Section 3.5. Indexes and Foreign Keys

3.5. Indexes and Foreign Keys

It is quite customary to systematically index the foreign keys of a table; and it is widely acknowledged to be common wisdom to do so. In fact, some design tools automatically generate indexes on these keys, and so do some DBMS. However, I urge caution in this respect. Given the overall cost of indexes, unnecessarily indexing foreign keys may prove a mistake, especially for a table that has many foreign keys.

Of course, if your DBMS automatically indexes foreign keys, then you have no choice in the matter. You will have to resign yourself to potentially incurring unnecessary index overhead.

The rule of indexing the foreign keys comes from what happens when (for example) a foreign key in table A references the primary key in table B, and then both tables are concurrently modified. The simple model in Figure 3-7 illustrates this point.
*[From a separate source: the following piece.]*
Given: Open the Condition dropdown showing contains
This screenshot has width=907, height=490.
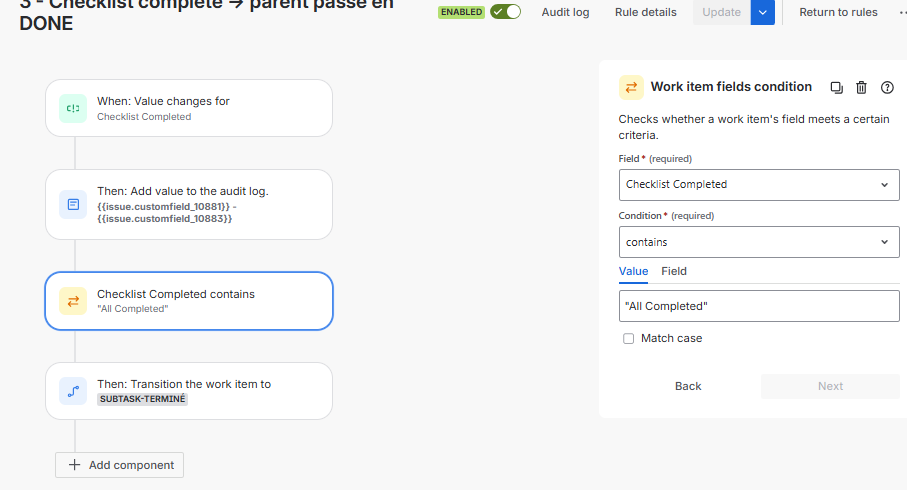Looking at the screenshot, I should 759,242.
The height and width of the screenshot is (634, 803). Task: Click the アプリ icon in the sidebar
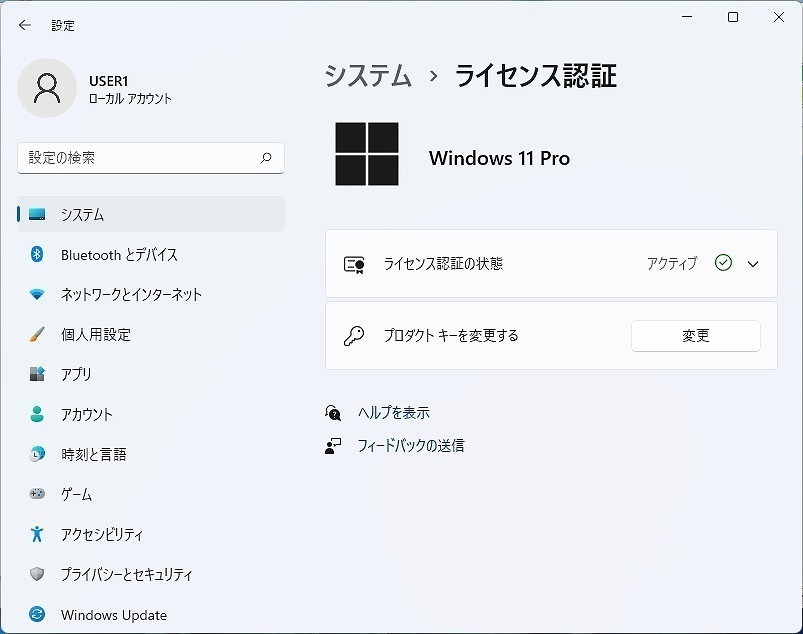(36, 375)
Figure 3-7. The simple, Master-Detail example

Imagine that table A is very large. If user U1 wants to remove a row from table B, since the primary key for B is referenced by a foreign key in A, the DBMS must check that removal of the row will not lead to inconsistencies in the intertable dependencies, and must therefore see whether there is any child row in A referencing the row about to be deleted from B. If there does happen to be a row in A that references our row in B, then the deletion must fail, because otherwise we would end up with an orphaned row and inconsistent data. If the foreign key in A is indexed, it can be checked very quickly. If it is not indexed, it will take a significant period of time since the session of user U1 will have to scan all of table A.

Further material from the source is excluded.